When I applied this principle to my kids, I realized how intentional I’d need to be to make them a priority in my life. Busyness quickly eats my time, money, and energy; so I decided to apply Philippians 2:4: “Don’t look out only for your own interests, but take an interest in others, too.”
Here are some ways I applied that verse practically through each stage with my kids.
When they were young:
- They loved games — so I played with them. I did not grow up in a “games family” so this took more effort for me. I know you games people don’t get that, but I spent my childhood playing hockey and football, so to sit and play games took some adjusting. I adjusted.
- Because they loved stories, I read to them. My wife and I would search for really intriguing books that reflected our values. I became the reader. “You can’t stop now, Dad. One more chapter!” were the words I loved to hear.
As they got older:
- When they loved certain activities, I got involved. I wanted to be there when they started getting into softball, so I started coaching them. No, I did not know a lot about the rules, nor how to coach, but my desire to be close to my daughters fuelled my learning. We went to hockey games, band concerts, movies, whatever they found to be fun. I also became their driving instructor. Was it fun? Not the “almost driving off the road” part. I found that the activity was not always my idea of fun, but the time together was great.
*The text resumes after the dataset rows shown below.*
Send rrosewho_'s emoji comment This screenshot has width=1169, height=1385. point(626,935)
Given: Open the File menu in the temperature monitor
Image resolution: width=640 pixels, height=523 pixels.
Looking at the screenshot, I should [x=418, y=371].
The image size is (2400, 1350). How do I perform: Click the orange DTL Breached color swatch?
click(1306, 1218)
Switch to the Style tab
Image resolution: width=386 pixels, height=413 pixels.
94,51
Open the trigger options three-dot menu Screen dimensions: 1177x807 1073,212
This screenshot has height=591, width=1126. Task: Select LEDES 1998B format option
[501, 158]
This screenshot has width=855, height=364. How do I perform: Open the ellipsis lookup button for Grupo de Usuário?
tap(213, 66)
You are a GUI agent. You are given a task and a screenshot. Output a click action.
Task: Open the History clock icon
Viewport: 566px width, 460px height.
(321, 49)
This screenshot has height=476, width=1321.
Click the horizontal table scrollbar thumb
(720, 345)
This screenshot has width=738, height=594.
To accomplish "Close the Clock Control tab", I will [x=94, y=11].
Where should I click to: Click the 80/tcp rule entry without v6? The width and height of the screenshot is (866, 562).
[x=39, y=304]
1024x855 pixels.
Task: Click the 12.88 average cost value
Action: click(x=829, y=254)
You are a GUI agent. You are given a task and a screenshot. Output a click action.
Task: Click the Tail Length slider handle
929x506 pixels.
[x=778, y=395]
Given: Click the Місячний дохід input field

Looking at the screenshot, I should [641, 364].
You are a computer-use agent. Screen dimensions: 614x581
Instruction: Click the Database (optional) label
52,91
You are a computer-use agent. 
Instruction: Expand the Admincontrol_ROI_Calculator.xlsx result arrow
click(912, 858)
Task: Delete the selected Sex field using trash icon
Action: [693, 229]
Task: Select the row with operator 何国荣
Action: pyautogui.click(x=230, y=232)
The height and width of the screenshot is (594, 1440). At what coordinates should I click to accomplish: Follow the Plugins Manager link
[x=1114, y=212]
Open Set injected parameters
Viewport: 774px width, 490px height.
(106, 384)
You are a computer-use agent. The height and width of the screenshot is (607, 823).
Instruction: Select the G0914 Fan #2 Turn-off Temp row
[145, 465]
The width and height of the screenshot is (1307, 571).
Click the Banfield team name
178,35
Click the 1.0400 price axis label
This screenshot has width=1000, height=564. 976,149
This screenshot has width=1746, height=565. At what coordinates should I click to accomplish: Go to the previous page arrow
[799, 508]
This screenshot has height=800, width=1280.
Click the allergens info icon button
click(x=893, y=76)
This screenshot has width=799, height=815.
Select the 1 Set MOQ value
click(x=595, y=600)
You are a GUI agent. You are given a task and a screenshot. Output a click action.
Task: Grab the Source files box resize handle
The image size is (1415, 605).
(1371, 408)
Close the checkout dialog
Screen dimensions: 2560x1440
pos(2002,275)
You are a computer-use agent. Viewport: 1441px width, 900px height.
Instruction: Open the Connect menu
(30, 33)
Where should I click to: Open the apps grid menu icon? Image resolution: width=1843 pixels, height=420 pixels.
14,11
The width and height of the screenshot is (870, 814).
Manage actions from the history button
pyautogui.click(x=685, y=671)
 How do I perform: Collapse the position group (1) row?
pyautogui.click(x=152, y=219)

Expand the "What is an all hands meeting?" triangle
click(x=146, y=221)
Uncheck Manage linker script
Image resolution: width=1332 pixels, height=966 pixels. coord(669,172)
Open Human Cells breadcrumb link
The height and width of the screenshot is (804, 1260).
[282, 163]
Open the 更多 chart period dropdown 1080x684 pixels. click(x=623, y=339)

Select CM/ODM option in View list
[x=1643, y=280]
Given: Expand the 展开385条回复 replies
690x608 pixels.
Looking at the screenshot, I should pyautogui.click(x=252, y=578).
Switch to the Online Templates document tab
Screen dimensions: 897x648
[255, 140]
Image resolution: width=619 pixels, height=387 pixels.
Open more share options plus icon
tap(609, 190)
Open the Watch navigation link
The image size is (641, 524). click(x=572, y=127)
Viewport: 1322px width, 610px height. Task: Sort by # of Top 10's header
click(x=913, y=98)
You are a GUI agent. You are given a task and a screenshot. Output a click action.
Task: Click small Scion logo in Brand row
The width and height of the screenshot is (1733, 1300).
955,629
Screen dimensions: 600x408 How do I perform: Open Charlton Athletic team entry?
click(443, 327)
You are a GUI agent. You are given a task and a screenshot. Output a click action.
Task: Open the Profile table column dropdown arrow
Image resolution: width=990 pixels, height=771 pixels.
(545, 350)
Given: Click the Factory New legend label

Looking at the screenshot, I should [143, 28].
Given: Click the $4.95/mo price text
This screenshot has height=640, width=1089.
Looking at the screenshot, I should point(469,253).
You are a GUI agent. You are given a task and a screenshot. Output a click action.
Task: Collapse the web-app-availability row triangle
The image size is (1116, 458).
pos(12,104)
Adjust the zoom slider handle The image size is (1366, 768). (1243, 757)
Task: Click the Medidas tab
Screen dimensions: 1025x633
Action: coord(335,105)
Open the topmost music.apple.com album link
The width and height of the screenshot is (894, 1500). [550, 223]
- They loved their friends, so we got to know them and their parents. Not just hanging out at our place, but taking an interest in these families. In fact, my daughter just mentioned to me this morning how important this was to her and how much she loved it.
Now as adults:
- Now that the noisy reminders of youth are gone, I need to be reminded to be intentional about caring for my kids. So, I put each of my daughters in my calendar; every week they “pop up” automatically. When this happens, I pray for them, text them, or, with our younger daughter who is close by, I try to include her in what I am working on. I want her input, but also want to invest into her life as an adult.
- I found that bribery has always worked, so I “bought” their time! One Christmas when they asked what I wanted, I came up with what I felt was creatively selfish. I didn’t need stuff, but I wanted time with them; so I made a list and let them select the activities for us to do together one on one. They picked — I paid. It was well worth the price to get them to hang out with their dad. I loved it!
Fatherhood isn’t easy. I make a lot of mistakes, and believe me, asking their forgiveness is a blow to my ego. But fatherhood sure is rewarding! I love my kids. I love to have them ask for my input or to tell me their ideas and plans. Talking for over an hour on the phone regarding an upcoming presentation or having my daughter work alongside me for an upcoming event are all rewards of having amazing kids that I love hanging out with.